## WHAT YOU SHOULD DO
Write the entries out again exactly; any picture among them gets left out.

═══

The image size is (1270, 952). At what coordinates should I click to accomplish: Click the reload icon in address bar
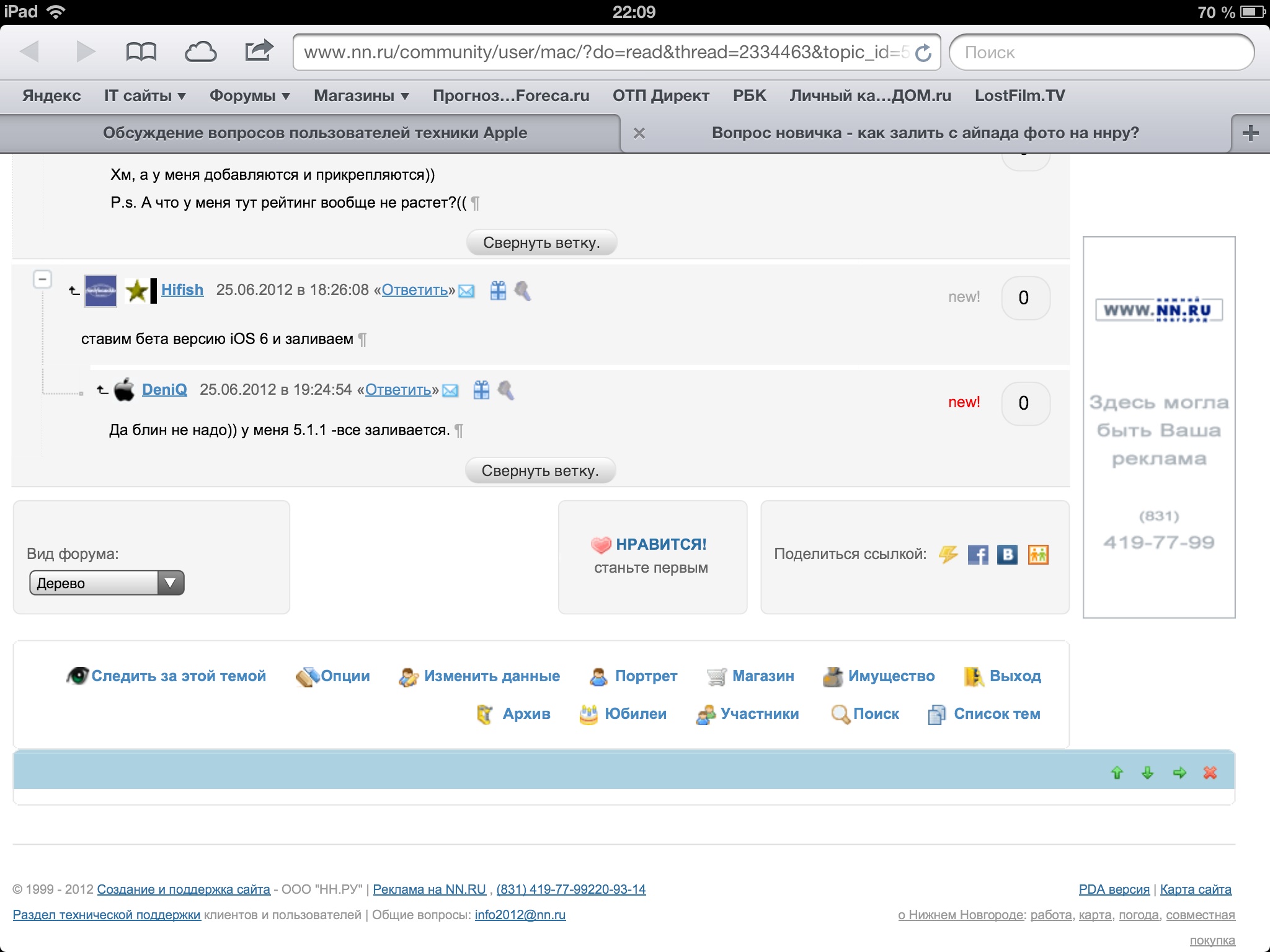click(x=923, y=53)

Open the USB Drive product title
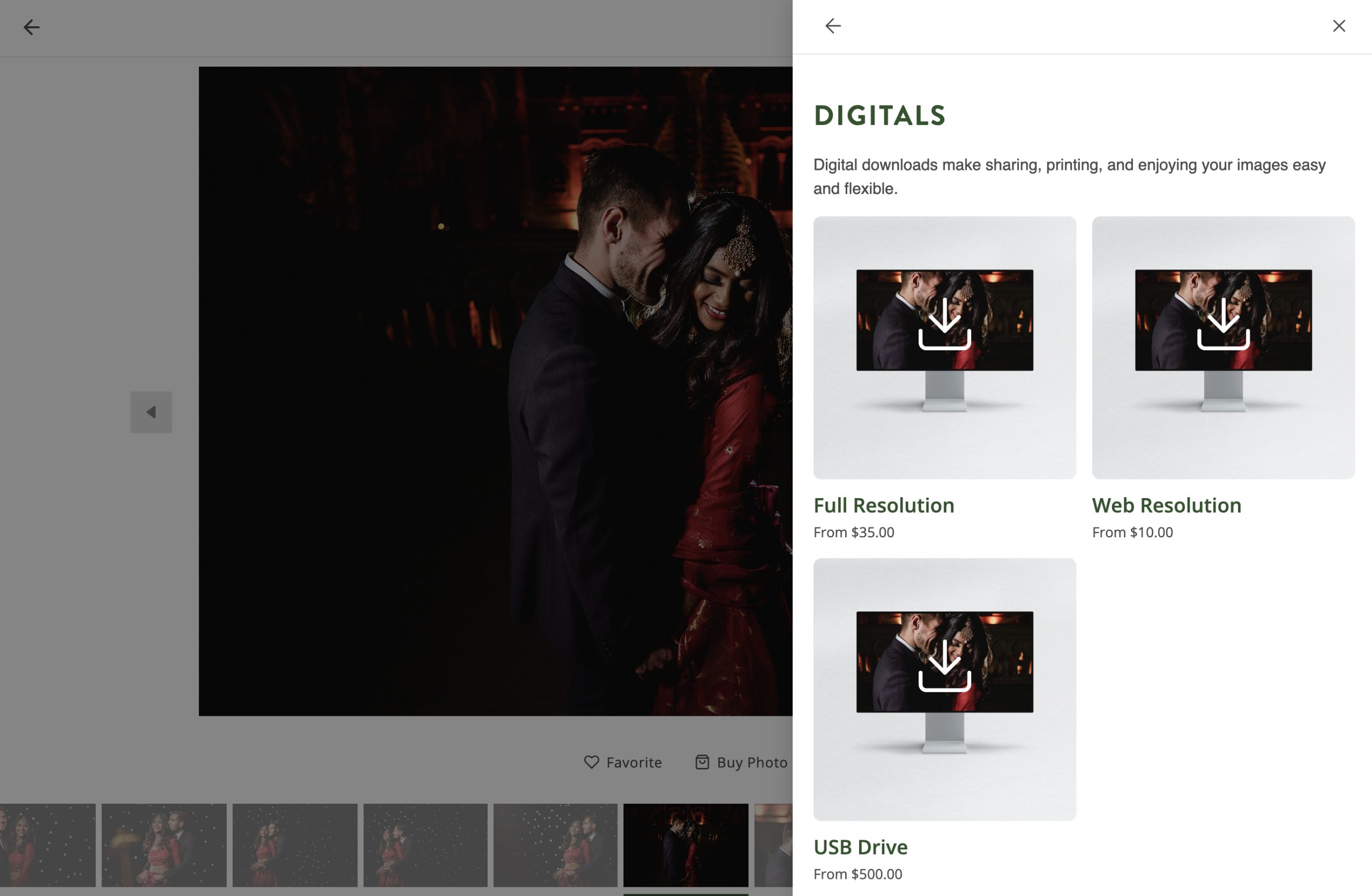point(860,847)
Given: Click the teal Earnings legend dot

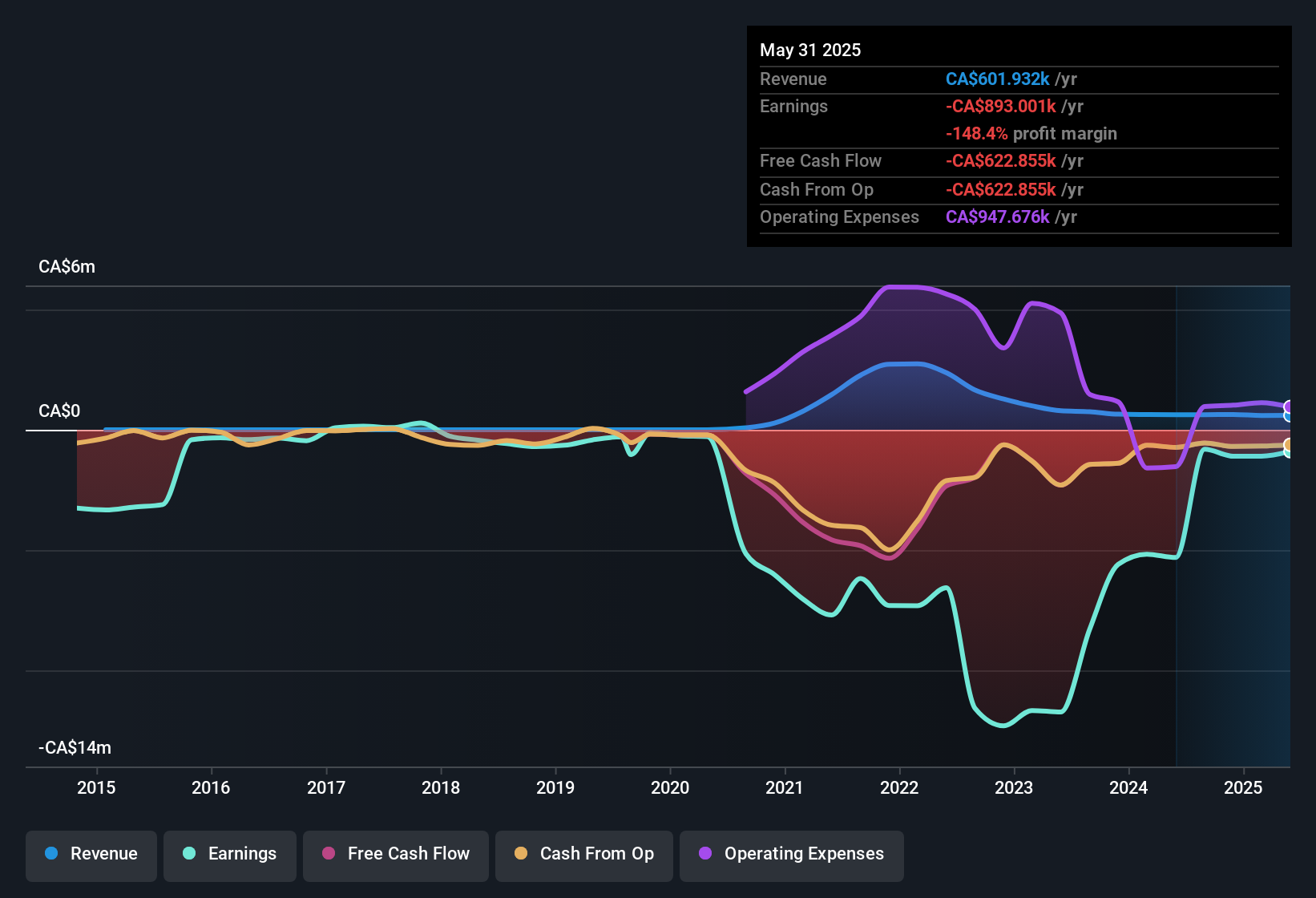Looking at the screenshot, I should [189, 855].
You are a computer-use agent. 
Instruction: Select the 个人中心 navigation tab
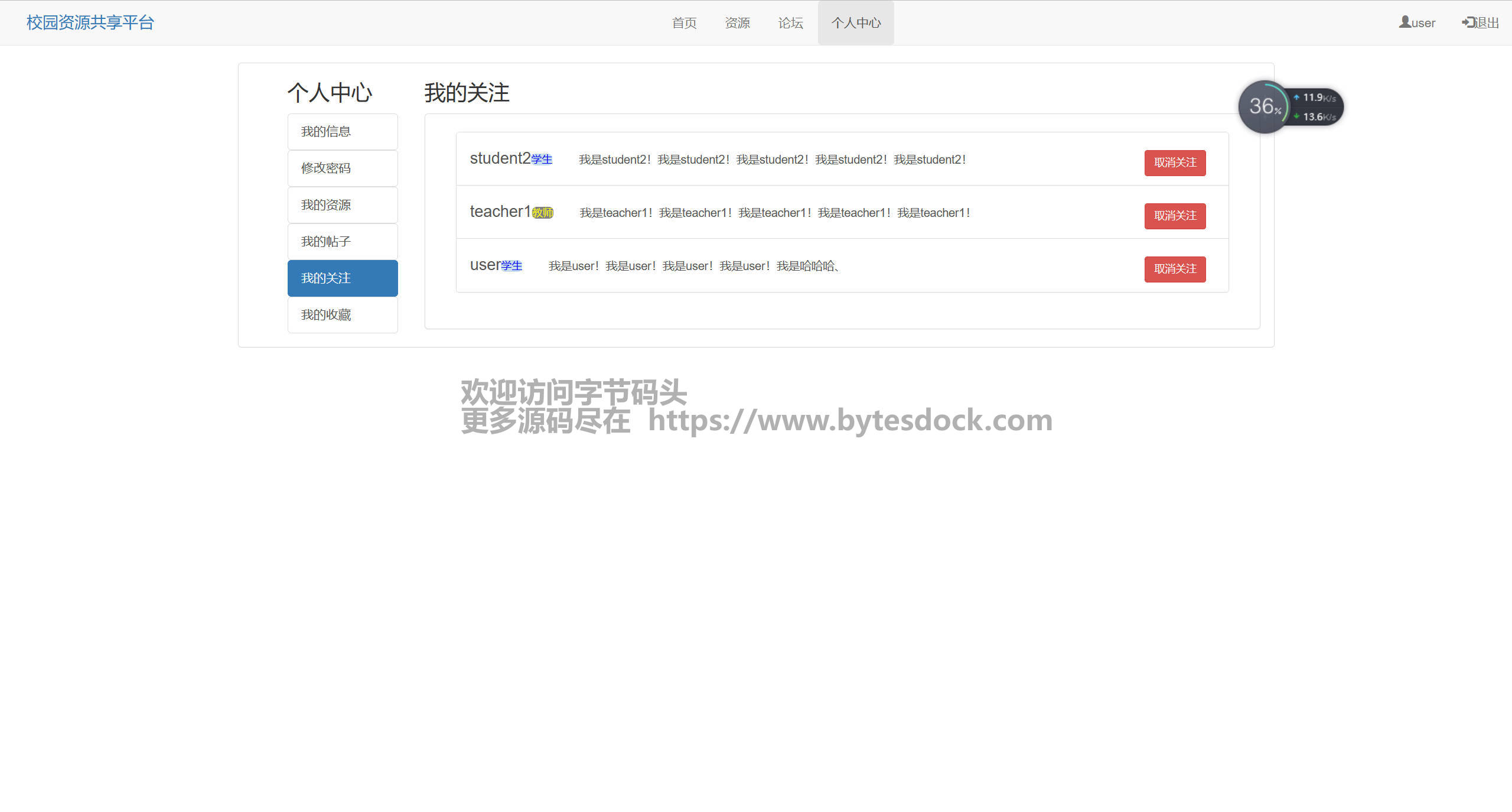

═══

## SOLUTION TO THIS PROBLEM
The image size is (1270, 952). At what coordinates should I click to accomplish: Click the reload icon in address bar
click(x=923, y=53)

Open the USB Drive product title
point(860,847)
Given: Click the teal Earnings legend dot

Looking at the screenshot, I should [189, 855].
You are a computer-use agent. 
Instruction: Select the 个人中心 navigation tab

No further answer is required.